__REQUIREMENT 1__:
Answer these questions using the text on ScriptX:
(a) Classes are instances of what object?
(b) What does ScriptX use to handle memory, and where does it run?
(c) MaxScript is a scripting language for which program?
__REQUIREMENT 2__: Continue the text on ScriptX from where it stops.

__SOURCE EXTRACT__:

# # # #

ScriptX is an object oriented scripting language, using design elements from "Smalltalk, Dylan, Hypertalk, Lisp, Object Logo, C++, and Pascal". With Smalltalk, it shares the concept of classes, objects, and inheritance, but also features multiple inheritance in both classes and objects, and dynamic binding of objects at runtime. ScriptX has no primitive data types; even integers are defined as objects. All objects are instances of a class, and classes are instances of a MetaClass object. As in LISP, there are no statements, and every line in a ScriptX program is an expression that returns a value.

ScriptX uses garbage collection running in a separate thread to handle memory, and features an object store for permanent collections. ScriptX supports multi-threading but not multiprocessing, and offers scripting control of lower level operating system features such as events and concurrently running threads. Early multimedia development tools lack techniques for synchronizing presentations, except by polling the operating system's own clock. Ray Valdés, writing in Dr. Dobb's Journal, noted that, "a key ScriptX feature is a Clock class, which provides facilities for synchronizing timed sequences of actions required by multimedia apps."

Following the closure of Kaleida Labs, Wainwright became the principal architect of MaxScript, a scripting language for 3D Studio Max that has been used to process content for gaming and 3D applications such as the Maxis Sims programs. It closely resembles ScriptX.

===Example===
The following code illustrates the unique syntax of the ScriptX language. It is part of a class that handles mouse tracking in a larger program written by Don Hopkins. The sendTrackDrop method sends a trackDrop message to another object.
 method sendTrackDrop self {class Tracker} service target x y data doit -> (
  	local coords := new Point
 	repeat while (true) do (
 		if (canObjectDo target trackDrop) then (
 			return (trackDrop target service x y data doit)
 		) else (
 			coords.x := x
 			coords.y := y
 			local t := findFirstAtPoint target coords
 			if (t == empty) do return false
 			x := x - t.x
 			y := y - t.y
 			target := t
 		)

# # # #

__COLLECTED MATERIAL__:
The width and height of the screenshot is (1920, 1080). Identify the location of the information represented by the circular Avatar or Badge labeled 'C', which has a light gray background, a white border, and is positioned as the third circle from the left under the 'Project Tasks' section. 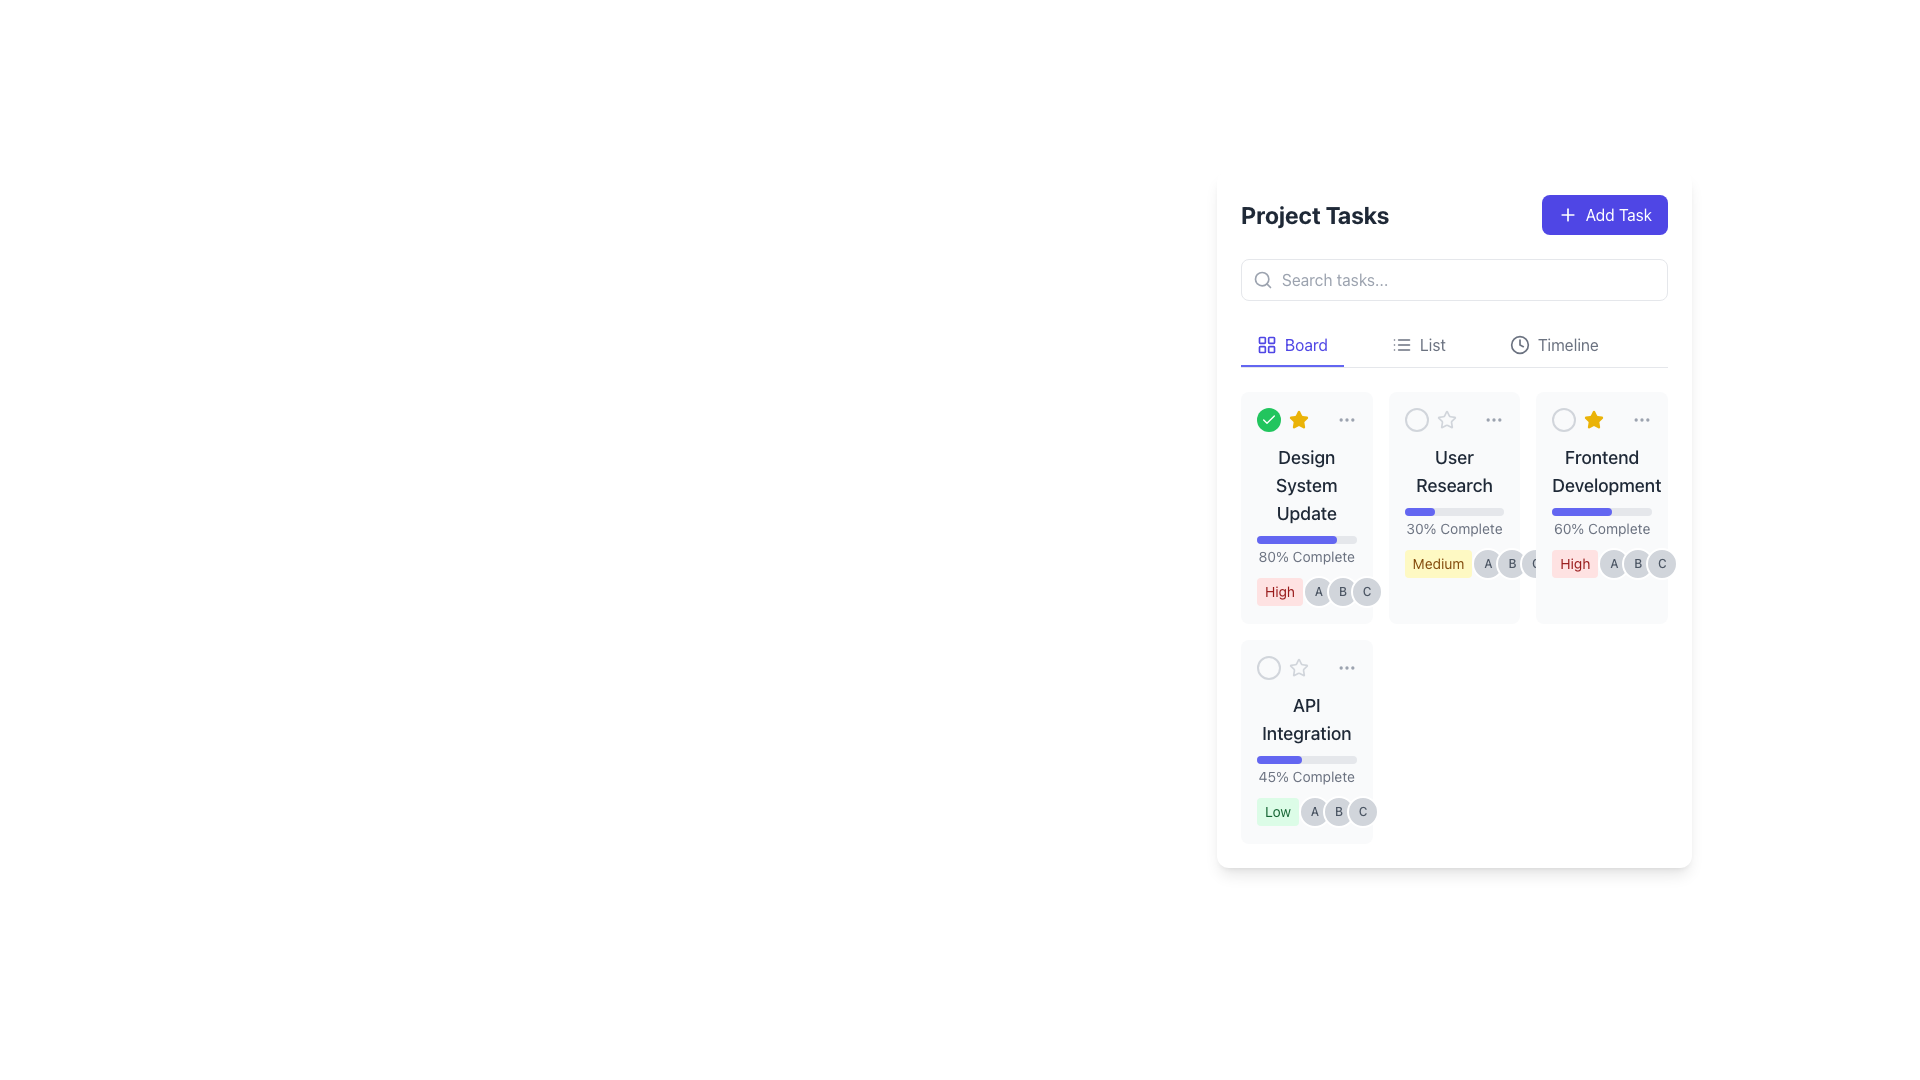
(1662, 563).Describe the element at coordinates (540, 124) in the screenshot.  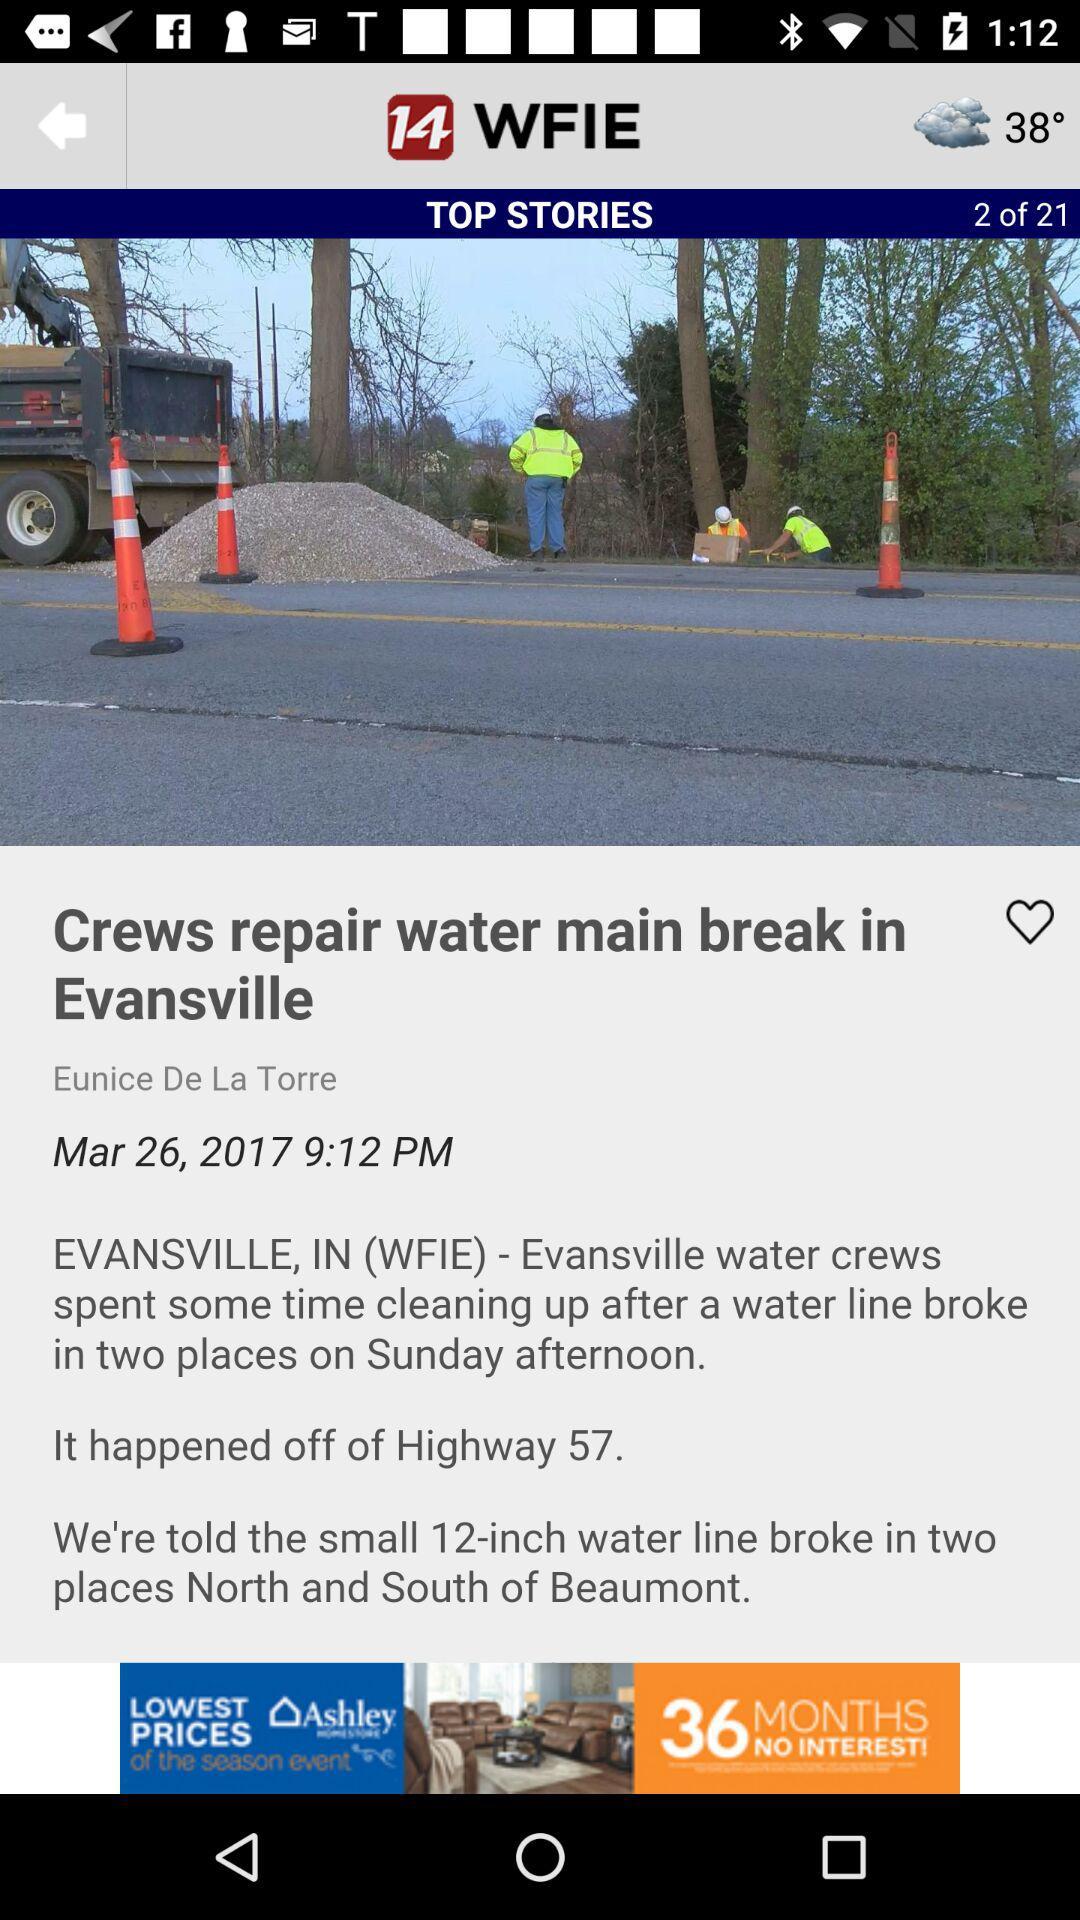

# # # #

__ANSWER SPACE 1__:
(a) A MetaClass object.
(b) Garbage collection, running in a separate thread.
(c) 3D Studio Max.

__ANSWER SPACE 2__:
 	)
  )

This code is responsible for forwarding trackDrop messages between objects, and illustrates a number of uncommon features of the ScriptX language. Of minor note of interest is the := assignment operator, like that of Pascal.

Variables are marked local to determine their scope. This is the opposite of most modern languages, where "local" is the default scope, and such a declaration would be redundant. In conventional languages the scoping visibility is defined by the location in the source code file - variables declared inside a method are local to that method, those defined outside methods or other declarations are global to the class (or program).

This lack of file-based scoping is a base feature of the ScriptX language and others like it, notably Dylan. In conventional languages like Java, classes and similar constructs are defined within a single file, or at least a "master file". Scope is defined by the file system and the code's location within it. In contrast, in ScriptX any method can be defined on any class in any file. In this example, the method sendTrackDrop is being applied to the Tracker class, and can be placed within any file that will be accessed during runtime. This allows programmers to organize their code by class or by functionality, at the cost of some extra syntax.